En wat er toen gebeurde, dat alles ging heel snel! Het ene wonder na de andere: de steen die weg was, het lichaam wat weg was, een bode, gekleed in wit, die zegt: Hij is hier niet, Hij is opgestaan! En toch gaan de vrouwen op dit punt nog niet deze blijdschap aan iedereen verkondigen, maar zij vallen stil. “En zij zeiden niemand iets, want zij waren bevreesd.” Drie vrouwen die zojuist de meest geweldige boodschap van allemaal hebben ontvangen, en ze doen er niets mee. Maar volgens het verhaal heeft dit een uiterst logische reden. Ze hebben hem gezocht, die aardse Jezus de Nazarener, maar ze hebben hem niet gevonden. En de opgestane Jezus hebben zij nóg niet ontmoet. En zonder een ontmoeting met de echte, opgestane Christus kon gewoon de blijdschap, dat deze blijde boodschap veronderstelt, niet van hen worden.

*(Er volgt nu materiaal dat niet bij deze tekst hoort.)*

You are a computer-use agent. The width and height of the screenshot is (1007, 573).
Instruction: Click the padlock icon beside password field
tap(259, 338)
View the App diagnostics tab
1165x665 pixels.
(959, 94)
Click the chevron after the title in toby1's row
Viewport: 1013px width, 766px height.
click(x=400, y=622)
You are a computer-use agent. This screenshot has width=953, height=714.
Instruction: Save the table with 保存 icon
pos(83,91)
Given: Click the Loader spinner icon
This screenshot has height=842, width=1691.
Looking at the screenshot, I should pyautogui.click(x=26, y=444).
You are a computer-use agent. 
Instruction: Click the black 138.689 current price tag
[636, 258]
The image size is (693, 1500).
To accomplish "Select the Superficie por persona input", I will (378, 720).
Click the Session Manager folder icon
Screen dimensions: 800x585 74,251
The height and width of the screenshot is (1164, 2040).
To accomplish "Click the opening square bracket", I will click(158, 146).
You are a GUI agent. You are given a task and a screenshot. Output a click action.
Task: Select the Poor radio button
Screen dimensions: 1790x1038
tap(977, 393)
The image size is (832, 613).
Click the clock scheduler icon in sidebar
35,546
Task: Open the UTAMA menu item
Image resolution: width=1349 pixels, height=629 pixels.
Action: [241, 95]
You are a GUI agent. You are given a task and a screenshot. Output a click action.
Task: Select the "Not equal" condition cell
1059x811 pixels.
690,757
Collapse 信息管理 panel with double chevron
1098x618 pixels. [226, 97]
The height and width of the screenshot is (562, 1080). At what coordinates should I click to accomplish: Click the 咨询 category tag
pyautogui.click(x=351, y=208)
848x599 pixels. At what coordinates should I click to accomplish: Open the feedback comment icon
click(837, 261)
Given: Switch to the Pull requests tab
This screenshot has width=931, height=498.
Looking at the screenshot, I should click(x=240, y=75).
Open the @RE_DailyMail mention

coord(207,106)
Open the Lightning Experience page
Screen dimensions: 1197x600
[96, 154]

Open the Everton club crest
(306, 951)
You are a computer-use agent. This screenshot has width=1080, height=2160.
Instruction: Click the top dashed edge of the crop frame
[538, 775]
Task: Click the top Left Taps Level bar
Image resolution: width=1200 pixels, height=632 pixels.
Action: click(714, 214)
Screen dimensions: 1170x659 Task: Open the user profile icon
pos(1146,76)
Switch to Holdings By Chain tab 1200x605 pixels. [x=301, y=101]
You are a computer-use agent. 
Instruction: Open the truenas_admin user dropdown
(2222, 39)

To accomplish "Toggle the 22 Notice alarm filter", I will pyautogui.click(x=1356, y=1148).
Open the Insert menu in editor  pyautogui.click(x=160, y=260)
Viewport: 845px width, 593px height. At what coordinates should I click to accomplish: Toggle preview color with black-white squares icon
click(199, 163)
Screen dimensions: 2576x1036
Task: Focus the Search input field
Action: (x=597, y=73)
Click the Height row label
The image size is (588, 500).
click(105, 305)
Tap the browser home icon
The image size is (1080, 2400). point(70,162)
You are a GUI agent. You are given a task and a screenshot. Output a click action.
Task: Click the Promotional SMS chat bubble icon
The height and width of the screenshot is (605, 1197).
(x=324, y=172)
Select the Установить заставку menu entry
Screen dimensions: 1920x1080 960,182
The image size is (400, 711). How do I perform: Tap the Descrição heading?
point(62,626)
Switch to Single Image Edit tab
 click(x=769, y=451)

We kunnen ons niet eens voorstellen wat er was gebeurd als de opgestane Jezus niet aan mensen was verschenen…Met alle zekerheid was de kerk dan ook niet ontstaan. Immers, het enige wat de discipelen dan hadden gehad is de boodschap: Hij was niet in het graf. Maar wat het doorslaggevende voor de mensen was, was de ontmoeting met de verrezen Heer. Maar als dit zo is, hebben wij een probleem. Wat gebeurt er dan met ons, die niet de mogelijkheid hebben om de opgestane Heer in levenden lijve te zien, om Zijn wonden aan te raken, om Zijn stem te horen. En toch, door een wonder, door een geheim wil God ons de kans op zo’n ontmoeting niet wegnemen.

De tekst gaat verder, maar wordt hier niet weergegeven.